‘The Real Problem Comes From the West’: Ai Weiwei Slams the US and Canada for Their Complicity in Tensions With China

The artist spoke out in an open letter circulated today by Toronto's Gardiner Museum.

Ai Weiwei holds seeds from his Unilever Installation Sunflower Seeds at the Tate Modern. Photo by Peter Macdiarmid/Getty Images.

The Beijing-born artist Ai Weiwei has been such an outspoken critic of China’s human rights violations that he landed in government custody back in 2011 and endured years of surveillance afterward. But now he’s turning his critical eye toward the West, as tensions escalate between the US, Canada, and China.

In an extensive statement released today via the Gardiner Museum in Toronto, where a large-scale exhibition of Ai’s work will open on February 28, the artist chastises the West as “the hidden force behind China’s rise” and accuses it of “profiting from the status quo.”

The statement arrives at a particularly fraught moment during Western negotiations with China. The recent arrest of telecom giant Huawei’s chief financial officer, Meng Wanzhou, in Canada (at the behest of the US) has been met with apparent retaliatory detainment of Canadian citizens by Chinese officials. A resolution doesn’t appear to be at close hand.
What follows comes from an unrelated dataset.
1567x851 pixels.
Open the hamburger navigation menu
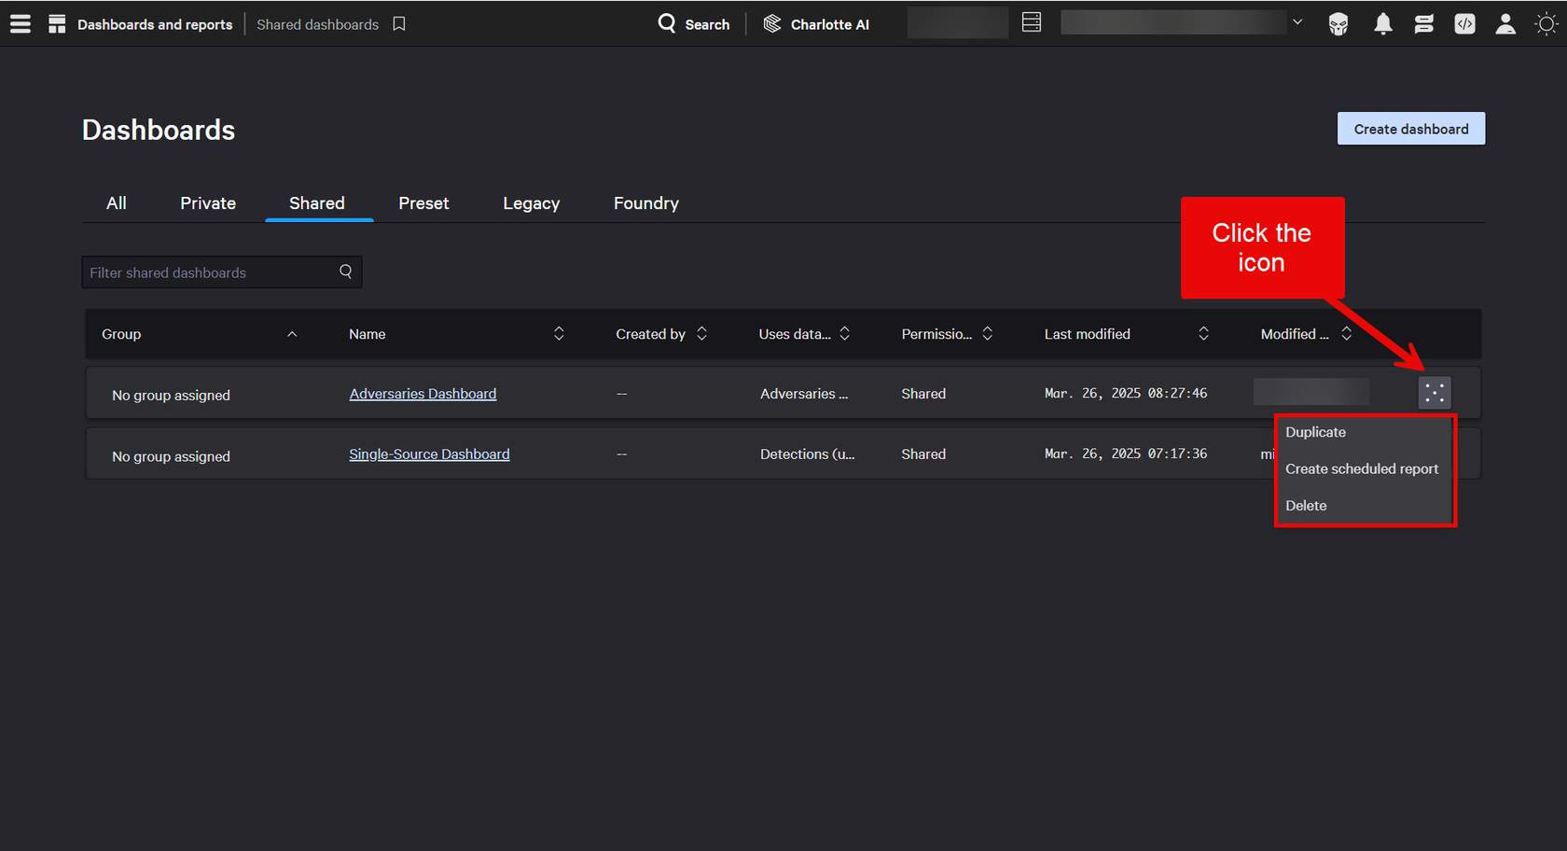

Ai Weiwei, Dropping a Han Dynasty Urn (1995). Courtesy of Ai Weiwei Studio and the Gardiner Museum.

“The West’s apparent conflict with the situation in China is because of its refusal to acknowledge its complicity in creating this monstrous regime,” Ai writes. “In the end, nothing will change. China completely ignores so-called universal values. It is under the
control of a one-party system where its citizens have never had the right to vote… China has done quite well under those circumstances. The real problem comes from the West where there is a complete lack of vision and responsibility.”
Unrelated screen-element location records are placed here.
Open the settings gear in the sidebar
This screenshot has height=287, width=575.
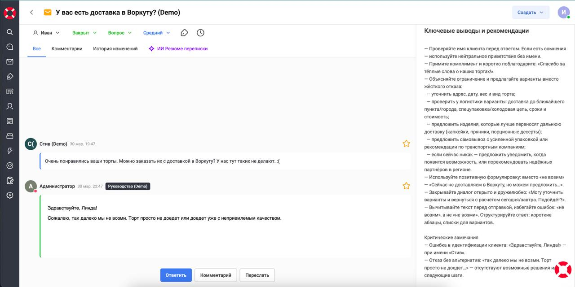coord(10,195)
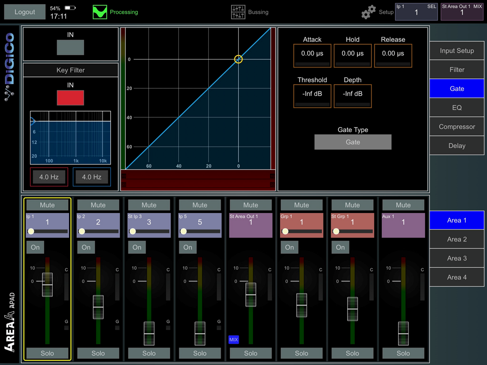487x365 pixels.
Task: Mute channel Ip 2
Action: (98, 205)
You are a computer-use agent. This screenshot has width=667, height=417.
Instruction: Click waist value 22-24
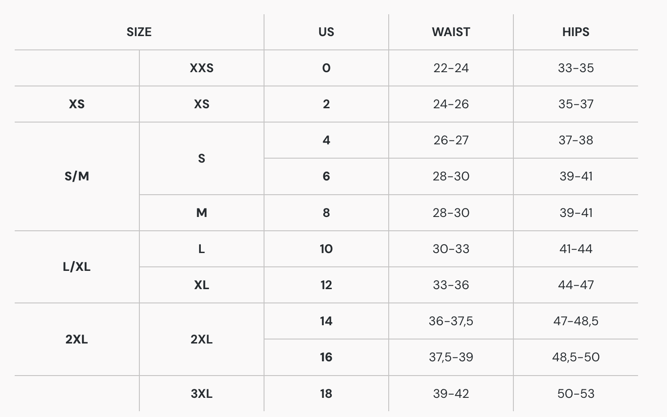[x=451, y=68]
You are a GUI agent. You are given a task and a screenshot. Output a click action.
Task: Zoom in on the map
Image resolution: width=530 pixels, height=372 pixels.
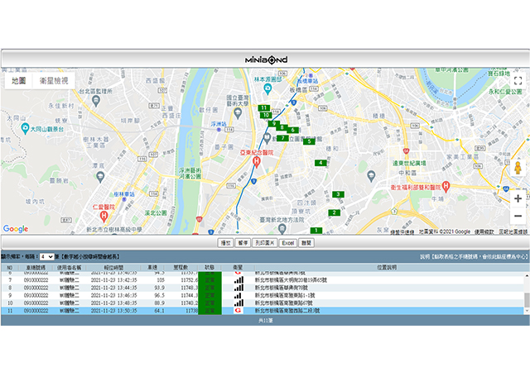(x=518, y=198)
The show opening at the Gardiner Museum, titled “Ai Weiwei: Unbroken,” includes many works that address issues of social conventions and the plight of citizens living under tyrannical regimes. The show highlights key works from throughout the artist’s long career, including Dropping a Han Dynasty Urn (1995), in which the artist literally drops an ancient vessel as a metaphor for retrograde conventions, and includes the premier of a new LEGO-based series that depicts animals of the Chinese zodiac.

Ai Weiwei, Zodiac (2018). Courtesy of Ai Weiwei Studio and the Gardiner Museum.

In a statement about the artist, the Gardiner Museum’s chief curator, Sequoia Miller, said that Ai’s “message remains as crucial as ever, if not more so” in light of the current political situation.

Read Ai Weiwei’s full statement below.

“The Chinese government’s recent actions are unsurprising. They have been acting in their own way, with their own set of ideologies and practices, for the past 70 years.

Domestically, the disappearances and forced detentions without due process are common. I would be surprised if that was not the case every time considering China does not have an independent judicial system. There are no clear laws, only interpretations of the law based on the Party’s interests. China is not a nation under rule of law. China is a nation under rule of the Party.

Today, China is the second biggest economic power in the world, only behind the United States of America. Though China has quickly developed, the West has also greatly benefited from this partnership through the exploitation of many Chinese basic rights in terms of labor, environmental damage, corruption, among other such issues.

The West has pretended to not notice or, more insidiously, has been a willing partner. They are the hidden force behind China’s rise. And while China has become an ever more powerful machine, it still has not changed its authoritarian tendencies.

The argument often repeated in the West is that strong economic growth in repressive states inevitably lead to the embrace of human rights and democracy. An understanding of the history of dictatorships tells us that this is not a credible assumption. Dictators have never voluntarily relinquished power and control. Change has always come abruptly, either through revolution or another equally disastrous event. There is no precedence for this kind of gradual shift and the West understands this well.

China has been the perfect dream of the West. Under the banner of globalization, China has been able to do everything that the West could not and have been instrumental in helping the democratic states become what they are today. The West’s apparent conflict with the situation in China is because of its refusal to acknowledge its complicity in creating this monstrous regime.

In the end, nothing will change. China completely ignores so-called universal values. It is under the control of a one-party system where its citizens have never had the right to vote. And without voting rights, there is no responsibility or trust in society. There is no independent press or media. What can you expect? I think that China has done quite well under those circumstances. The real problem comes from the West where there is a complete lack of vision and responsibility, only an interest in profiting from the status quo.”